What is happening in Turkey is symptomatic of the developed and emerging markets globally. When trillions of dollars of newly issued lucre was up for grabs, thanks to several developed country central banks, it was comparatively easy for governments and companies just like Turkey’s to borrow funds denominated in dollars and not their national currencies.

Turkey has relied on foreign-currency debt more than most EM’s. Corporate, financial and other debt denominated mostly in dollars, approximates close to 70% of it’s economy. Therefore as the Turkish lira plunges, it is very costly for those companies to repay their dollar-denominated loans, and even now it is patently clear many will not.

The concern rattling around the underbelly of the global markets is what can be reasonably expected for assets and economies that were inflated by cheap debt, the United States included. All this points not so much to a banking crisis as has happened eight years ago, but a systemic financial market crisis.

This is a new one, and I doubt if any QE, QT, NIRPs, or ZIRPs will make much of a difference, despite the rocket-high equity markets the US has been displaying.

One financial trader I spoke to, whom I have known since the early 1980’s (and I thought him ancient then) muttered to me “we’re gettin’ into the ecstasy stage, nothing but the high matters, everything else including the VIX is seen as boring denial, and not the warning tool it is. Better start loading up on gold.”

Meanwhile, de-dollarization is ongoing in Russia and is carefully studied by a host of countries, especially as the Russian government has not yet finished selling off US debt; it still has just a few billion to go. The Russian Finance Minister A. Siluanov said this past Sunday that Russia would continue decreasing holdings of Treasuries in response to sanctions.

The finance minister went on to say that, Russia is also considering distancing itself from using the US dollar for international trade, calling it an unreliable, conditional and hence risky tool for payments.

Between March and May this year, Russia’s US debt holdings were sold down by $81 billion, which is 84% of its total US debt holdings, and while I don’t know the current figure it is certain to be even less.

The latest round of tightening sanctions screws against Russia were imposed by the State Department under a chemical and biological warfare law and should be going into effect on August 22. This in spite of the fact that no proof was ever shown, not under any established national or international law, or with any of several global biochemical conventions, not even in the ever entertaining court of public opinion.

Whatever Russia may continue to do in its relationship with US debt or the dollar, the fact of the matter is that Russia is not a heavyweight in this particular financial arena, and the direct effects of Russia’s responses are negligible. However, the indirect effects are huge as they reflect what many countries (allied or unallied with the US) see as Washington’s overbearing and more than slightly unipolar trade and geopolitical advantage quests, be they Mexico, Canada, the EU, or anyone else on any hemisphere of this globe.

Some of the potential indirect effects over time may be a similar sell-off or even gradual reduction of US debt exposure from China or any one of several dozens of countries deciding to reduce their exposure to US debt by reducing their purchases and waiting for existing Treasuries to mature. In either case, the trend is there and is not going away anytime soon.

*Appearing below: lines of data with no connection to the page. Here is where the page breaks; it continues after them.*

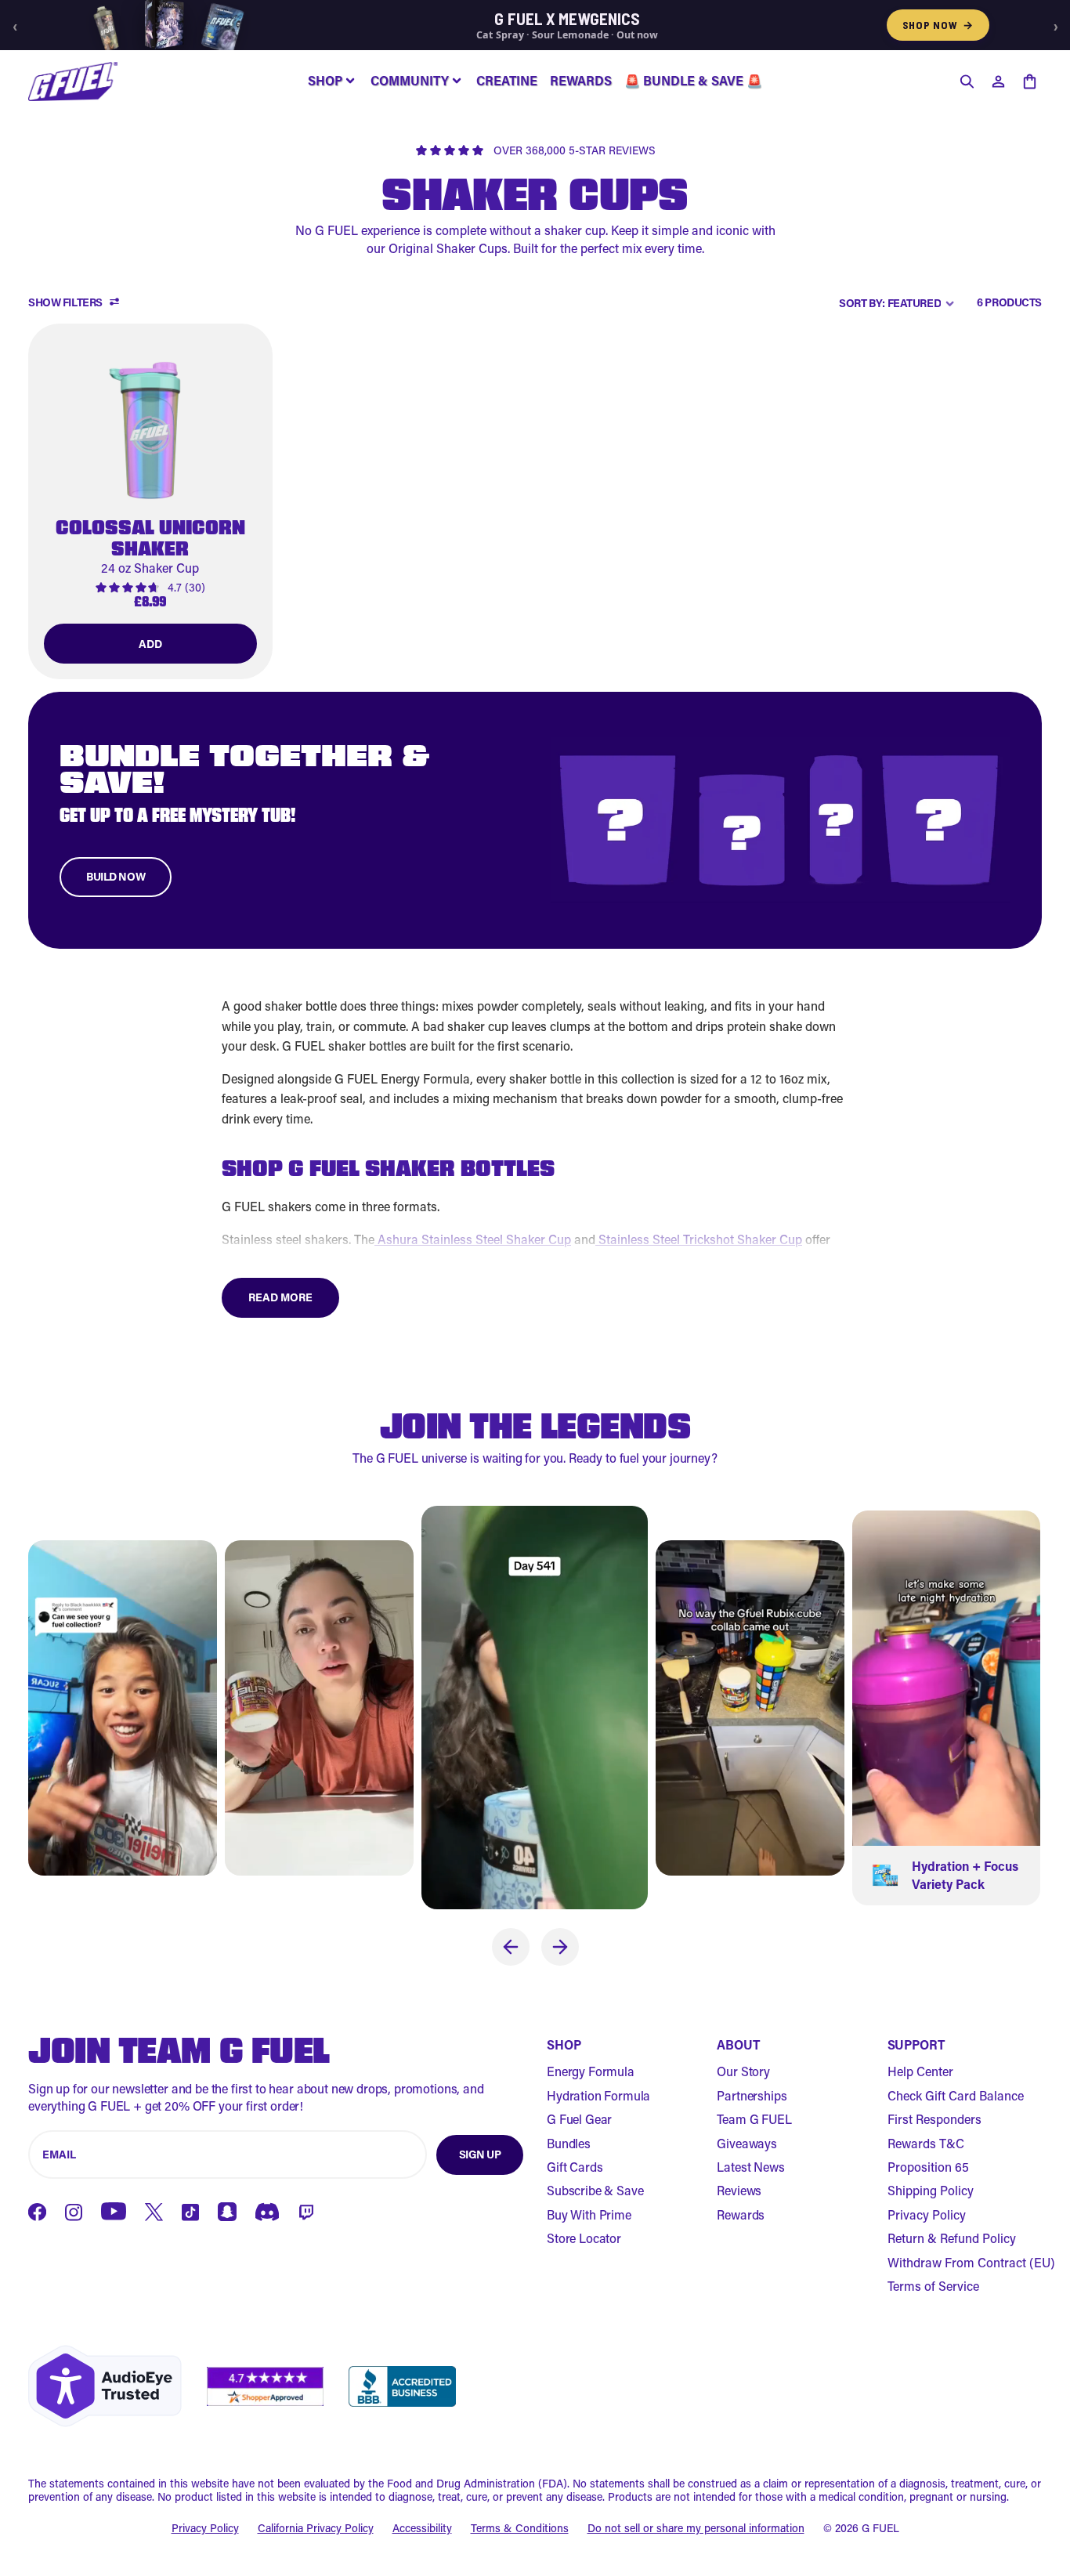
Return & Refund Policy (951, 2238)
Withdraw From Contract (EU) (971, 2262)
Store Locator (584, 2238)
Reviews (739, 2190)
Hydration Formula (598, 2095)
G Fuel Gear (579, 2119)
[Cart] (1029, 81)
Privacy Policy (926, 2214)
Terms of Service (933, 2286)
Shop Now (938, 24)
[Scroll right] (560, 1947)
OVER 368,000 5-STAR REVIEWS (574, 150)
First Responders (934, 2119)
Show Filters (65, 302)
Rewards (741, 2214)
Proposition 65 (928, 2166)
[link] (150, 501)
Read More (280, 1297)
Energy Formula (590, 2071)
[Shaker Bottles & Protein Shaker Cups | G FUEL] (72, 81)
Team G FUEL (754, 2119)
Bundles (569, 2143)
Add (150, 643)
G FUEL (880, 2527)
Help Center (920, 2071)
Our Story (743, 2071)
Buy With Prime (589, 2214)
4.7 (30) (186, 588)
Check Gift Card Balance (955, 2095)
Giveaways (747, 2143)
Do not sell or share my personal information (695, 2528)
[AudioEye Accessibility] (105, 2386)
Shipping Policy (930, 2190)
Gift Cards (574, 2166)
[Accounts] (998, 81)
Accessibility (422, 2528)
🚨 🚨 (693, 80)
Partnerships (751, 2095)
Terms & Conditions (520, 2528)
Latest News (750, 2166)
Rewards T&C (925, 2143)
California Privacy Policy (316, 2528)
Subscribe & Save (595, 2190)
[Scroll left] (511, 1947)
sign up (480, 2154)
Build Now (115, 876)
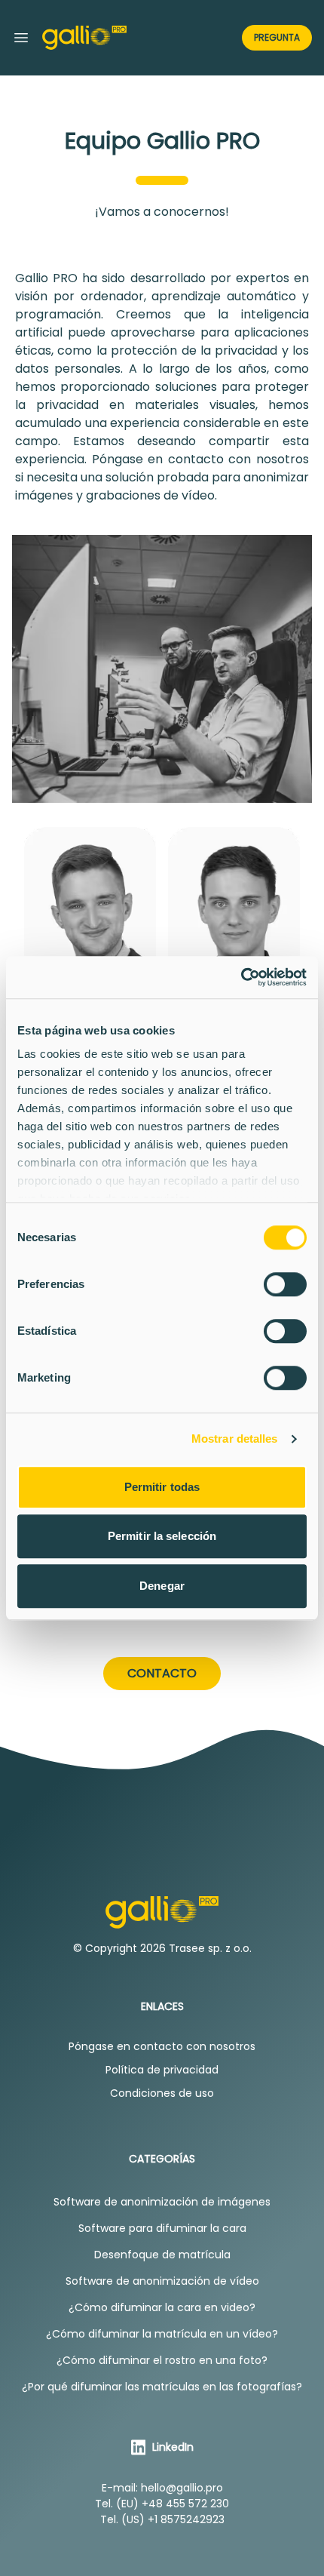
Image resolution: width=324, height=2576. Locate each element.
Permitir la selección (162, 1535)
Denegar (162, 1585)
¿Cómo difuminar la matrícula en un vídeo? (162, 2333)
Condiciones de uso (162, 2093)
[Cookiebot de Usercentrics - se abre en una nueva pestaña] (241, 977)
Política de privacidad (162, 2069)
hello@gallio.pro (182, 2487)
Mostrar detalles (234, 1438)
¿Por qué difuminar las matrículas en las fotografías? (162, 2386)
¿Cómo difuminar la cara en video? (162, 2307)
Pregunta (277, 37)
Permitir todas (162, 1486)
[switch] (285, 1284)
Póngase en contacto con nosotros (162, 2046)
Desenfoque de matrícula (162, 2254)
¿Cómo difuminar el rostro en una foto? (162, 2360)
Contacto (162, 1673)
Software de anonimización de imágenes (162, 2201)
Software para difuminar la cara (162, 2228)
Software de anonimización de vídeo (162, 2281)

When Russia clears its books of US dollarized debt, then who will be next in actively diversifying their US debt risk? Then what might be the fate of the US Dollar, and what value then will be the international infusions to finance America’s continually growing debt, or fuel the funds needed for further market growth? Value and the energy of money has no politics, it ultimately trends towards areas where there is a secure business dynamic. That being said, looks like we are now and will be living through the most interesting of disruptive times.